Wednesday, June 20, 2007

Adoption is Sacrifice

On a road trip last year, while I slept, Andy listened to a sermon by Pastor Mark Driscoll of Mars Hill Church in Seattle ( In the sermon, Driscoll talked about how the early Christians would go to the trash piles and fish out the live babies that people had thrown out, take them home and raise them as their own.

After I woke up, Andy said, “I think we should adopt.”

I said, “I’ve been thinking the same thing.”

After more than four years of trying to conceive unsuccessfully, I had gotten comfortable with our lifestyle. I enjoyed the fact that I could take a nap on Sunday afternoon if I wanted. We could be spontaneous. We could hang out with our friends anytime we wanted without interruption. We could travel easily. Basically we had developed a pattern of doing what we wanted when we wanted, and it was comfortable.

What struck me about the Christians mentioned in the sermon was that they assumed the responsibility of parenthood without hesitation. They didn’t give any thought to whether or not they had the space, the money, or the time. They just did it because…how could they not?

Admittedly, over the next year as we further discussed adoption, I wavered back and forth between wanting to hold on to my freedom and wanting a baby. Knowing the sacrifice it would take to be a parent made it easy to sit back, motionless. When you get pregnant, you don’t have that option. The baby is coming in nine months, ready or not! The sacrifice is the same; the urgency is different. When parenting is a choice, it’s easy for selfishness to creep in and slow the process.

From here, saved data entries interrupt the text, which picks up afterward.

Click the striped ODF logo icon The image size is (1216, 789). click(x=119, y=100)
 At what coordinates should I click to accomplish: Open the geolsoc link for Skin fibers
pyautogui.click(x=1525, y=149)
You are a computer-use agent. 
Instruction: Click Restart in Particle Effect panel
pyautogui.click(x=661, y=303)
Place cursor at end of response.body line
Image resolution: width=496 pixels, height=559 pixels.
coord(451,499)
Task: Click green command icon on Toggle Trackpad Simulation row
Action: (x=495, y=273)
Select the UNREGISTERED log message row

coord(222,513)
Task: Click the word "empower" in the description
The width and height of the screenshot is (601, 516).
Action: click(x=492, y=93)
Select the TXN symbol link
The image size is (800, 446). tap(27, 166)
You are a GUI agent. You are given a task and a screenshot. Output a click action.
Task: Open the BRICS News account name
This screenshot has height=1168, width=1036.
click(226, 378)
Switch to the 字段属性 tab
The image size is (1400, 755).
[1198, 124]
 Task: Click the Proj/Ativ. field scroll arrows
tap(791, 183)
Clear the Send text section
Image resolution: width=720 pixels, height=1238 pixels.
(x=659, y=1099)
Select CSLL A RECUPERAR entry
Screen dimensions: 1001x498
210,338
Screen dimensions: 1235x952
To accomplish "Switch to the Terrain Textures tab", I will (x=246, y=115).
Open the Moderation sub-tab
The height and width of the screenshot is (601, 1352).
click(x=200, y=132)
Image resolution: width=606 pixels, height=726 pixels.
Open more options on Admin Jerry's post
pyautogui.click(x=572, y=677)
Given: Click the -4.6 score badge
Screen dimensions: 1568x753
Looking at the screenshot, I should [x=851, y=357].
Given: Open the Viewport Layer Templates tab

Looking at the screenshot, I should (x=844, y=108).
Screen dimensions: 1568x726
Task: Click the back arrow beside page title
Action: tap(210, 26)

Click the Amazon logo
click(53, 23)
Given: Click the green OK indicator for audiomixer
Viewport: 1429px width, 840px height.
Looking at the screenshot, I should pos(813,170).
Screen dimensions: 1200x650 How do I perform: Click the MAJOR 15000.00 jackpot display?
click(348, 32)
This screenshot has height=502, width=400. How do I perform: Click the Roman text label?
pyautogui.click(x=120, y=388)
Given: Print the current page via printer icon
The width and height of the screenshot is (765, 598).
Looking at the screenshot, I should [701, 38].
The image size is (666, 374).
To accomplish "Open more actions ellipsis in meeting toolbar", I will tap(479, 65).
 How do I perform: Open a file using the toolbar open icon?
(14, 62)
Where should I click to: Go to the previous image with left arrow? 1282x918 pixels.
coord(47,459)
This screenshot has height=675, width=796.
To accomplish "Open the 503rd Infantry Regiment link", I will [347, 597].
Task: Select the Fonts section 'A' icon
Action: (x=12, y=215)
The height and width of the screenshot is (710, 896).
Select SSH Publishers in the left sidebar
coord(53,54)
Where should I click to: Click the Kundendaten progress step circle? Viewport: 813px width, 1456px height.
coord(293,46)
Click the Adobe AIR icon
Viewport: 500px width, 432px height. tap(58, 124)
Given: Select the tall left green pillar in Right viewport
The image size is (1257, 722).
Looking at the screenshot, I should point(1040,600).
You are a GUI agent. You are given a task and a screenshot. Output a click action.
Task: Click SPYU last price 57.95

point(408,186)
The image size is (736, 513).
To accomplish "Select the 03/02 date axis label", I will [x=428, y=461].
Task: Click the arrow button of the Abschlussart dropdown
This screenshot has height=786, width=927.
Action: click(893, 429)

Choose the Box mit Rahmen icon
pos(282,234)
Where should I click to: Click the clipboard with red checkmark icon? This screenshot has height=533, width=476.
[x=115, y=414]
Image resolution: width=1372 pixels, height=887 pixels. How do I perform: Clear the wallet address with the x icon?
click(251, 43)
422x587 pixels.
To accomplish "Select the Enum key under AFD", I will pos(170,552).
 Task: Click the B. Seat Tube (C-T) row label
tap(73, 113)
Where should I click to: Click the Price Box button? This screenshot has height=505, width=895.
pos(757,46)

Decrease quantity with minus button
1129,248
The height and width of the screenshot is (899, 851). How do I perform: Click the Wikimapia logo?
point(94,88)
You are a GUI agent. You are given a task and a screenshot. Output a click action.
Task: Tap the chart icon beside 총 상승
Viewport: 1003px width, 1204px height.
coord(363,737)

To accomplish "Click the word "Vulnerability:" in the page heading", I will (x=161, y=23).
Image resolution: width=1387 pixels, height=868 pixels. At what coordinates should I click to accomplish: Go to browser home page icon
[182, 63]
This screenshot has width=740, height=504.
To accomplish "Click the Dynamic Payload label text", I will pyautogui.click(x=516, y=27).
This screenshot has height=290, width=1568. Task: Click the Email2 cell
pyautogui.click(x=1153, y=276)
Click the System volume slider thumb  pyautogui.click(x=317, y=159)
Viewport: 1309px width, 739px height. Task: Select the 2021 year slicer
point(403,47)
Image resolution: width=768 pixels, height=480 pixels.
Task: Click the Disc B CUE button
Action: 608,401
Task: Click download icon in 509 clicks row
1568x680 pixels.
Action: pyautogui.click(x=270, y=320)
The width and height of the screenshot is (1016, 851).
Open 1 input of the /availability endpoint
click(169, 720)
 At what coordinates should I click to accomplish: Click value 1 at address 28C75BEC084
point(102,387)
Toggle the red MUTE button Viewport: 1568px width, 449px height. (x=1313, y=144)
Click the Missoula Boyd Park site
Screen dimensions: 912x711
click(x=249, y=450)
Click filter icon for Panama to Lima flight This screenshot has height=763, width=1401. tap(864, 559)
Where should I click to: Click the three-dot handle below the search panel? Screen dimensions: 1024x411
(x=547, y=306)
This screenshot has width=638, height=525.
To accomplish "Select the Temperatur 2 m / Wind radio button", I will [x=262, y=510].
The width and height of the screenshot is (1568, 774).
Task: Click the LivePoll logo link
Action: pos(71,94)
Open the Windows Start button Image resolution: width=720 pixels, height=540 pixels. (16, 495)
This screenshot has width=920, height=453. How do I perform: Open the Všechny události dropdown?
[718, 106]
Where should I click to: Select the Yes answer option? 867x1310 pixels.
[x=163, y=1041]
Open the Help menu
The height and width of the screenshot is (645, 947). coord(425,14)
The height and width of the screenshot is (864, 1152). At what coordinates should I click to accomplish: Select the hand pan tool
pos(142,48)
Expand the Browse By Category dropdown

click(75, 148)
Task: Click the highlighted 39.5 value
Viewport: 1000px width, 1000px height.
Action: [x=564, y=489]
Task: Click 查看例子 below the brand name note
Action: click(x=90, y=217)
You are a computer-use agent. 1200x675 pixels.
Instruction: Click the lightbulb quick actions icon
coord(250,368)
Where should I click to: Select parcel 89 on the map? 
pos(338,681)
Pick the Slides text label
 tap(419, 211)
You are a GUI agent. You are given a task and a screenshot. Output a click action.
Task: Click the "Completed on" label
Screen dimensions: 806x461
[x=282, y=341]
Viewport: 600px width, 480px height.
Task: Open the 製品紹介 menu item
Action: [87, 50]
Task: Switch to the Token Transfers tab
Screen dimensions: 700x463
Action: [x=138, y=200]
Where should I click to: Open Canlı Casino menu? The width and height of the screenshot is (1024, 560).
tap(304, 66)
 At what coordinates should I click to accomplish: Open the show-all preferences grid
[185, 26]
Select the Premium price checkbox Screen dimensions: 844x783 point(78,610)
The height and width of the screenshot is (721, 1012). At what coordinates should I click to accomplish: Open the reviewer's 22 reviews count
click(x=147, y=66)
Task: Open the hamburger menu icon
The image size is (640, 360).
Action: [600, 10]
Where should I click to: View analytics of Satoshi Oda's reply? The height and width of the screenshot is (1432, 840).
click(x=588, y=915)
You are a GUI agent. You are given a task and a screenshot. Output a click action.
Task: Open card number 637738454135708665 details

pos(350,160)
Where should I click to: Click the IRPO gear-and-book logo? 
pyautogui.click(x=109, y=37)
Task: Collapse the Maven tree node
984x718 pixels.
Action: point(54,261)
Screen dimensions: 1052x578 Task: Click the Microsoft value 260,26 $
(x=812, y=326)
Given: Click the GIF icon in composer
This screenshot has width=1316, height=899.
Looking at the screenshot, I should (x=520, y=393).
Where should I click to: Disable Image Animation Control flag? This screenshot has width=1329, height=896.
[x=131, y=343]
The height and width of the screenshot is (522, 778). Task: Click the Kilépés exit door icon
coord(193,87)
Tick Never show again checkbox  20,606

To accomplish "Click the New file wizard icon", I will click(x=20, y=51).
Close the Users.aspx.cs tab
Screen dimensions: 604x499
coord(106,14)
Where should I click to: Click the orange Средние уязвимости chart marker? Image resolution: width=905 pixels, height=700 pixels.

After listening to the sermon, Andy began to see adoption as central to Christianity throughout history. As the article I mentioned in the previous post said, adoption is a “metaphor for God adopting each of us into his own family…and ‘it’s a sweeter way to understand His kingdom.’” Adoption is love. Adoption is sacrifice. Adoption is laying down your life for another. God gladly adopted us as his children to be co-heirs with Christ. (Ephesians 1:5, Romans 8:16-17) I pray that we will take on the sacrificial attitude of the early Christians and pursue adoption selflessly as we feel God has called us to.

Next Post: 6/28/2007

1 comment:

Anonymous said...


I am glad to read that you are seeing that adoption is NOT a Plan B. Because God does not give us what we want in our time, or does not follow what we expect to be the norm - it is suddenly plan B? God does things in His timing. And just because that child is not born of your genes, does not mean that you will love that child any less? Are you saying that Pedro is loved less, or less than a loved member of your family? Because he was not born into the family, do you love him any less? God allows situations to come into our lives to teach us lessons, or find out more about our selfs, and i think God is teaching you both areas. There is NO difference between a child born into your home or brought into your loving home. God gets the child where he wants. I read that you do not know any childhood friends that were adopted. Well, it is so natural for some, that people would not share it because it is not a big deal. And i hear you struggling with selflessness, but don't kid yourself. If i dropped a child off at your home today, saying it needed loving parents, you would take that child in a heartbeat. Your love is too deep, which is why this has been such a struggle. GOD's timing guys. He'll come through as you struggle through this issue. I have enjoyed reading your blogs.